▸ **Records of locating words and elements**
####################
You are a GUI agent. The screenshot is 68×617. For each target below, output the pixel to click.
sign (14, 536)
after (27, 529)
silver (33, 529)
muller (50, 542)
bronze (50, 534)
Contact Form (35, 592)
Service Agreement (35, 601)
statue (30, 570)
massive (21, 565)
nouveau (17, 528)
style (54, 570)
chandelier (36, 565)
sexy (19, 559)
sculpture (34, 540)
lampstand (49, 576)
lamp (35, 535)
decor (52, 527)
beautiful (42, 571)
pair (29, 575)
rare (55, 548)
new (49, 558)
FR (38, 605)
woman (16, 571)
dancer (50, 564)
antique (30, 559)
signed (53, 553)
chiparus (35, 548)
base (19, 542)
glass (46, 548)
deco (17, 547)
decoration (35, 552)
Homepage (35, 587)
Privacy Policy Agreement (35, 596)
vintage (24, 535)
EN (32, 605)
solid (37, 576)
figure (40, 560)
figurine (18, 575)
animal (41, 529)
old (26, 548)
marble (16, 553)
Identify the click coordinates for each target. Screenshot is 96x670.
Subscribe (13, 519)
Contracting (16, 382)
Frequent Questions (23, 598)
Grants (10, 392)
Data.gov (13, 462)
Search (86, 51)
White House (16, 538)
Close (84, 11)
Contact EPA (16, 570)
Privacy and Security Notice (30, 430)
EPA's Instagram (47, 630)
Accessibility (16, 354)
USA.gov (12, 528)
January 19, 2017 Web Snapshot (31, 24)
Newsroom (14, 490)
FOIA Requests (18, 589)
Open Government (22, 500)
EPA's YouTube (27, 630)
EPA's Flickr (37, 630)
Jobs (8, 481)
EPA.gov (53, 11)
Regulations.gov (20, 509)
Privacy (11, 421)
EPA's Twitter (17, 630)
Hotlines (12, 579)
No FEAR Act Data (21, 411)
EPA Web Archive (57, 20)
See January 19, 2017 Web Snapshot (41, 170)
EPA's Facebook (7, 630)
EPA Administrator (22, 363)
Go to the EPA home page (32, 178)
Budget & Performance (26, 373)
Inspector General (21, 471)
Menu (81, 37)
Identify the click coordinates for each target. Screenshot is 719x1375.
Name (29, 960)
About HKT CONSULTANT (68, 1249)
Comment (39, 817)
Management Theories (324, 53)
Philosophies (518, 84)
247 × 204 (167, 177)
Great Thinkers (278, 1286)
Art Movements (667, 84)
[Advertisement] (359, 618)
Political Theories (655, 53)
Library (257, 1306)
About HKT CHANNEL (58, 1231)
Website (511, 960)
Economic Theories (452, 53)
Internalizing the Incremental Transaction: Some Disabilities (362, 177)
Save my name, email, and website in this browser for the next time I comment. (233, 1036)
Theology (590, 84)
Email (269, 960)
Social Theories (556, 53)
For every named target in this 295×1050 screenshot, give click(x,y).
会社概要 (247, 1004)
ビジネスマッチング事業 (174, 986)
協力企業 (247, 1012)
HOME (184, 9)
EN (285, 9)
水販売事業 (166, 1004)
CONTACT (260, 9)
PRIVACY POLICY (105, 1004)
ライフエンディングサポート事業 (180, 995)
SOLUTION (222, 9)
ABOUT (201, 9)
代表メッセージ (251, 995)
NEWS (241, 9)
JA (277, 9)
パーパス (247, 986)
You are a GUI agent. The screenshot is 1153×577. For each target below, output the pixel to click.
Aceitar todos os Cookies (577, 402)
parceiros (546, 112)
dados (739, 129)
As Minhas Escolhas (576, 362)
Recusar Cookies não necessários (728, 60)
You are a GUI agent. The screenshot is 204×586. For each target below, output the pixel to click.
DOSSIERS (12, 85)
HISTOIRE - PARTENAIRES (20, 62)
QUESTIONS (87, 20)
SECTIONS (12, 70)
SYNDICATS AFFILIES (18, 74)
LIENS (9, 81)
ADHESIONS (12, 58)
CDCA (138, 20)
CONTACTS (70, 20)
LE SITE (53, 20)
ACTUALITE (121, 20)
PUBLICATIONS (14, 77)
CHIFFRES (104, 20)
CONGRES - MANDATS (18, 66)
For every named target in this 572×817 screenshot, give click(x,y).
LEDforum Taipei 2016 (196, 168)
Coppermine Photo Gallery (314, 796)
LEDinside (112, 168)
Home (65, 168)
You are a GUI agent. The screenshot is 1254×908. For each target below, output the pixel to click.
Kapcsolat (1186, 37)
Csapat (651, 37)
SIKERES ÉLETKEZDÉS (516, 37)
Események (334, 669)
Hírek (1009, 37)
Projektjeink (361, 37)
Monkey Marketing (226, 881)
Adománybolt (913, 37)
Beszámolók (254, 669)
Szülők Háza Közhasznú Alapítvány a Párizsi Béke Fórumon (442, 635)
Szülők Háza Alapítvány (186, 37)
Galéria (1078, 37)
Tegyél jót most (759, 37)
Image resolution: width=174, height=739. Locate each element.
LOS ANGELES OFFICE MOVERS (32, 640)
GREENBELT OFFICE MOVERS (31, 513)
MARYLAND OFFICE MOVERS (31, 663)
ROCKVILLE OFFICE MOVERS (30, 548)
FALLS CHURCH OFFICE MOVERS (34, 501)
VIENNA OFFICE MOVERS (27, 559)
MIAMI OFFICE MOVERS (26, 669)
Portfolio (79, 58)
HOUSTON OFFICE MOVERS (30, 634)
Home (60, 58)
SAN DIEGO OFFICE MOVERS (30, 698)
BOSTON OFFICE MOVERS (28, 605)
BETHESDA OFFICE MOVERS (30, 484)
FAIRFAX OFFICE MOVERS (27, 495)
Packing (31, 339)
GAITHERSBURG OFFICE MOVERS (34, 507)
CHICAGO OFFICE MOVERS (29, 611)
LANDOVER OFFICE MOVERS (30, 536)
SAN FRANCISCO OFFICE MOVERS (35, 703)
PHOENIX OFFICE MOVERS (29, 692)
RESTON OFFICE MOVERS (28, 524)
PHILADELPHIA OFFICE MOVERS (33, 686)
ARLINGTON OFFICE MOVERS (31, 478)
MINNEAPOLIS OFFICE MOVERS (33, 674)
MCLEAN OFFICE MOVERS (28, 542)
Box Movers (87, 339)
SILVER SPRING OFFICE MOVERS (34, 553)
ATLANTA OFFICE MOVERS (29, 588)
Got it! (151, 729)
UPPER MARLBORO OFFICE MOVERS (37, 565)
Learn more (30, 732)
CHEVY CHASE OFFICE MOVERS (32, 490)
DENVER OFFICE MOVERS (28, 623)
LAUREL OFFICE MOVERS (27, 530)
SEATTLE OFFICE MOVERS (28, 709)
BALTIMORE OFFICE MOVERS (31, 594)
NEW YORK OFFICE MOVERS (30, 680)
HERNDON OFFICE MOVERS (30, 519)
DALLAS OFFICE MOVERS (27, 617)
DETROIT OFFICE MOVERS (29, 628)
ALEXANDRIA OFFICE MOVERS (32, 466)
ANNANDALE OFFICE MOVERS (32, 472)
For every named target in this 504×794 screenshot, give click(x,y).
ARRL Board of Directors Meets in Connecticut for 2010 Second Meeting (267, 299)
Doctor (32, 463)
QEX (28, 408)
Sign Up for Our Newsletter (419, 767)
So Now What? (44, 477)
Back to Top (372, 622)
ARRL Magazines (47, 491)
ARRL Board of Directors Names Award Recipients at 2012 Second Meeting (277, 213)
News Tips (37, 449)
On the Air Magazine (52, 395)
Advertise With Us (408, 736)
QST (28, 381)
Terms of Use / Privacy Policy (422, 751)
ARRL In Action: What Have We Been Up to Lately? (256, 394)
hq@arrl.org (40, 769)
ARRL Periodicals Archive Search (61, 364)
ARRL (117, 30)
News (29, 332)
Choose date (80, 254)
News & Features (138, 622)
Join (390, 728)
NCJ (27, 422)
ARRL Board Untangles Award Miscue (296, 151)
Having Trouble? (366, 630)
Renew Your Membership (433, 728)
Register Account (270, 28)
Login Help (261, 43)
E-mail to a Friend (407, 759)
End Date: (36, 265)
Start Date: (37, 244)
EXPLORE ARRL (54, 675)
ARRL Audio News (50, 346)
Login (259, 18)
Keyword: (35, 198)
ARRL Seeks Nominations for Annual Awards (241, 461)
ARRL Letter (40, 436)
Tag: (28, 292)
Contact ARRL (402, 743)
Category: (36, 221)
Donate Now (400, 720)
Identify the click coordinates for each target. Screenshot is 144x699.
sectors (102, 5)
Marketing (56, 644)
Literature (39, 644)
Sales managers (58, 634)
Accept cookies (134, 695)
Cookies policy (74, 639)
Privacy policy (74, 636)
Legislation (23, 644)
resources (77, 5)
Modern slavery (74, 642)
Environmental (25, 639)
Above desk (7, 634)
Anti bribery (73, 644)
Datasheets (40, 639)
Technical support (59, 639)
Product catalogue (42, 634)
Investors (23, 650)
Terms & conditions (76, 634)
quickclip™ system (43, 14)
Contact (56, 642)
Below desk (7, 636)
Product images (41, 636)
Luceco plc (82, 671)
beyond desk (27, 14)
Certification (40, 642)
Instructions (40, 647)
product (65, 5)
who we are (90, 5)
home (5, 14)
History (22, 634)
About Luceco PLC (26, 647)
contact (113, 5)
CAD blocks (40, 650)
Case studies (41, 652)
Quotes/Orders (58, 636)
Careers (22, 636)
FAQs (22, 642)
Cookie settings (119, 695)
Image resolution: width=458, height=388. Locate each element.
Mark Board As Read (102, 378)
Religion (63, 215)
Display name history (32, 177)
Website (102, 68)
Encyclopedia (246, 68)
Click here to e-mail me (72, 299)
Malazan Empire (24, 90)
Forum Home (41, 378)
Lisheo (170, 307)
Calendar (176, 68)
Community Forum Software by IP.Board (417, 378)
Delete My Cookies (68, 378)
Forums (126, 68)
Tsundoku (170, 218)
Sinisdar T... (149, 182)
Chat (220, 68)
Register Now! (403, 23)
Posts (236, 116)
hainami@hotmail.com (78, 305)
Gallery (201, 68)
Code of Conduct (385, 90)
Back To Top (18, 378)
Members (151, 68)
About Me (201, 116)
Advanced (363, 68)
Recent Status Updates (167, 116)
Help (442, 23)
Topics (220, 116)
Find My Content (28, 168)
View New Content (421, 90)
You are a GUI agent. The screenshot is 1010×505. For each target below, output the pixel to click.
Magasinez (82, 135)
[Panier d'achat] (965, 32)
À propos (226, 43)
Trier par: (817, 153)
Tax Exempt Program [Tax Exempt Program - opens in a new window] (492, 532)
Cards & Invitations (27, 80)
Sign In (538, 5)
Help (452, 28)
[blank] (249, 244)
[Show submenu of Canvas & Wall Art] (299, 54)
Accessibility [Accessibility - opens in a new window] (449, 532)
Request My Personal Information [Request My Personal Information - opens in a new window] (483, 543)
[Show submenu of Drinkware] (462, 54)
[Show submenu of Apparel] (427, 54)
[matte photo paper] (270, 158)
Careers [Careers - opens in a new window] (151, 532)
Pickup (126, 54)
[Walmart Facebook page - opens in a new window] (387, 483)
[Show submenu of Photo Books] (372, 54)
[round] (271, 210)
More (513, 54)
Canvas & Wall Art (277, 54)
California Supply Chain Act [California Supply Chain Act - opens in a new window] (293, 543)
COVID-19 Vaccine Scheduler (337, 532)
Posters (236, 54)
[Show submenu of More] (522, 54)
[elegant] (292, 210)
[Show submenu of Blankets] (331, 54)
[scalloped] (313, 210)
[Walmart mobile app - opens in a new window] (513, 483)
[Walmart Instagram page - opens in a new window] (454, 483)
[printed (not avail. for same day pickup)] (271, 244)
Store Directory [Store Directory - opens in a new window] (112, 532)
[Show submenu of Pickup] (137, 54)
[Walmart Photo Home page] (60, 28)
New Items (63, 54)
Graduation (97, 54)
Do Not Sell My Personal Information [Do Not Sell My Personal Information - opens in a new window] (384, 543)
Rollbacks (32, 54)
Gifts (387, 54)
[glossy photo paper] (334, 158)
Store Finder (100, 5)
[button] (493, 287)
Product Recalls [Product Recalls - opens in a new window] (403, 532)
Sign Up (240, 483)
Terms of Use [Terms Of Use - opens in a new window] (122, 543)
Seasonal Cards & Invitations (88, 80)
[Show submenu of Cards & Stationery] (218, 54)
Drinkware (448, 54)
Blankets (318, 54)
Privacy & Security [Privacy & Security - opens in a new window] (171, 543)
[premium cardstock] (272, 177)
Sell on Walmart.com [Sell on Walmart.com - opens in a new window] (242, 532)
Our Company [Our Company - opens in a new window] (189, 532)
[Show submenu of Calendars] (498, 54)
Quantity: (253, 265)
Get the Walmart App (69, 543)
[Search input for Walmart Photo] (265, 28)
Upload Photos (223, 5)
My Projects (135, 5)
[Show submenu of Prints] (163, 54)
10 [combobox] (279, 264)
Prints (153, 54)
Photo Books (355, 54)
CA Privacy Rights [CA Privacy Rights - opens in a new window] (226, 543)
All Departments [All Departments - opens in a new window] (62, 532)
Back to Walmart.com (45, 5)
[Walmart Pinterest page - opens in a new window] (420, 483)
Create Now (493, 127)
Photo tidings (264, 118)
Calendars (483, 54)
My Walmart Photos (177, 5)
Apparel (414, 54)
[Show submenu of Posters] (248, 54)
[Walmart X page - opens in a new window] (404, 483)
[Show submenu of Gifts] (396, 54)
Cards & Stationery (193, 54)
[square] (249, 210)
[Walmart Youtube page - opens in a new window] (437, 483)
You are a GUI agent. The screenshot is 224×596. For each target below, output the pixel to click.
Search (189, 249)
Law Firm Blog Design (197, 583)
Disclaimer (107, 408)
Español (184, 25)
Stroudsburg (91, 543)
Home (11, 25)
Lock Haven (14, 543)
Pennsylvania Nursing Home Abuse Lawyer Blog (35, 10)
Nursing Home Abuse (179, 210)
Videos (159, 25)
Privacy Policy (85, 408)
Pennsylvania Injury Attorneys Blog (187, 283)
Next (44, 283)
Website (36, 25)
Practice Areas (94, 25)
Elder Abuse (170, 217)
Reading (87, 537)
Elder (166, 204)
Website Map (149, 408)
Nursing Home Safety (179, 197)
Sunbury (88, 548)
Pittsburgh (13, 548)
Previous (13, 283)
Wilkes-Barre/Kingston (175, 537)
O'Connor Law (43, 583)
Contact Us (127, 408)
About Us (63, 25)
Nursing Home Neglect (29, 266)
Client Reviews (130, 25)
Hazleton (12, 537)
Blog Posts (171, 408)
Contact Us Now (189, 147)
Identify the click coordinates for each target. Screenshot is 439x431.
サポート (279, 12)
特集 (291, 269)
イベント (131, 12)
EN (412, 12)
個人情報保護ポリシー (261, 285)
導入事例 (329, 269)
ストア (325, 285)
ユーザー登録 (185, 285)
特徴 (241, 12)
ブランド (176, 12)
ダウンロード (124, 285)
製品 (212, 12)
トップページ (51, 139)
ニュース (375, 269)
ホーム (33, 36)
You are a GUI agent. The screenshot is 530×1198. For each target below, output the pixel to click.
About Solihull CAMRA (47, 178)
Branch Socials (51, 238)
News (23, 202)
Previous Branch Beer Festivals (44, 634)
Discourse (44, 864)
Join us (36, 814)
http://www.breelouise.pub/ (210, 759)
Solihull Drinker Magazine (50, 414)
####################
▸ **Written exercise**
Count the lines above that contain the string "Previous", treating uppercase and lowercase as different. Reply with the number alone.

▸ **Response to the exercise**
2